Selected passage
Research shows that older populations are at higher risk for COVID-19, but sadly, safety measures and precautions have led to some cases of isolation and social disconnect. Because of her work visiting patients in assisted living facilities, we asked Denise Nofziger, APRN, NP-C, PPG – Ohio, Family Medicine, to share her observations of the pandemic’s impact on residents and the strategies that are helping to combat the loneliness.
The pandemic’s impact
The pandemic has taken a toll on everyone, especially those in long-term care and assisted living facilities. COVID created many obstacles for residents, impeding the ability to adhere to regular routines they had grown accustomed to, including socialization.
During the early days of the virus, nasal swabs were a weekly occurrence, and, if a patient tested positive, they were subject to room changes, which displaced them from their normal accommodations. And due to the contagious nature of COVID-19, all nonessential visits had to wait. Recreational activities like bingo, board games and chatting with fellow residents were put on hold, and for the safety of everyone, patients had to stay in their rooms. Visits with family and loved ones were limited to conversations through a closed window.
As vaccines became available and health care professionals learned more about COVID-19, restrictions were slowly lifted, allowing more visitors and health care personnel, including dietitians, cleaning staff, aids and nurses. Although family members were permitted to visit, they had to wear personal protective equipment (PPE) like gowns, masks and face shields. Despite these successful strides back to regularity, residents were, and in some cases, still feel the overwhelming strain of isolation and depression forced upon them by the pandemic. Many are missing out on the fundamental elements of human touch, contact and interaction.
Combating the isolation
I remember the first time families could come back into buildings or take their loved ones out, during Christmas 2021. The mood in many facilities had lifted and was so much brighter. Nurses were excited to see the residents happier, and their loved ones finally had opportunities to visit. Families were thankful, and new grandchildren got to see their grandma or grandpa for the first time. It may sound simple, but visits made all the difference, whether in person or virtual. They helped to diminish the overwhelming feelings of loneliness and isolation while also empowering residents with a sense of control during a time of uncertainty.

Excerpted records

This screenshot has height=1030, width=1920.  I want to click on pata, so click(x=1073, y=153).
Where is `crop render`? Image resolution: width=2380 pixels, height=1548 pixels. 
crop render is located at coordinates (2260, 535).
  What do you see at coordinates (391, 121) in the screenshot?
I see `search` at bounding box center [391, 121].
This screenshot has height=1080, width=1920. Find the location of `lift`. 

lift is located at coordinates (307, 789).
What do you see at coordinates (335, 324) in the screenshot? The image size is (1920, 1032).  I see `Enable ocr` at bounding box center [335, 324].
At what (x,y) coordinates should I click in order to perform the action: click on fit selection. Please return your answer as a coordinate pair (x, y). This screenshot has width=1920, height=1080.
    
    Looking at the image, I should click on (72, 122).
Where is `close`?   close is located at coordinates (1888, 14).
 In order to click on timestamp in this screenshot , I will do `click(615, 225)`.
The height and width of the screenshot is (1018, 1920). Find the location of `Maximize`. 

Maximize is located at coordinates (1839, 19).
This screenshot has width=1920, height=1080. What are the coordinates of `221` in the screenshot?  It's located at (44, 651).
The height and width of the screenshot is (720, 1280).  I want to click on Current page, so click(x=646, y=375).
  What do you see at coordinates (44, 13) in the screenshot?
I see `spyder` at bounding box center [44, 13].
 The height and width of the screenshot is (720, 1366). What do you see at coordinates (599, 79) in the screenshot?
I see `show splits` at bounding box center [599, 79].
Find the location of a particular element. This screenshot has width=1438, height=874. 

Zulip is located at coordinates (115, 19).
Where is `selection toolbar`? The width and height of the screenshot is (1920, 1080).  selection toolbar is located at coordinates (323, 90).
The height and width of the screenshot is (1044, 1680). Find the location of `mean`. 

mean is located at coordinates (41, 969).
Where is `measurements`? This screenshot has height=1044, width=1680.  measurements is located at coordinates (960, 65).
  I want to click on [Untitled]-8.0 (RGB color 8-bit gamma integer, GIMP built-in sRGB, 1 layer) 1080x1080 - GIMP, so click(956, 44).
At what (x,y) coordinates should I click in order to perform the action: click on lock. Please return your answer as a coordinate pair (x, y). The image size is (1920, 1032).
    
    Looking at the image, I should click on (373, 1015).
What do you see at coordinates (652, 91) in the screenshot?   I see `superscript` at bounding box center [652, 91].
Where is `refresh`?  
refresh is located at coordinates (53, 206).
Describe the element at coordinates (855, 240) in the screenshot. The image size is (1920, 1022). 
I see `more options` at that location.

Your task
In the text about COVID-19 in assisted living facilities, when were families first able to come back into buildings or take their loved ones out?

Result below
During Christmas 2021.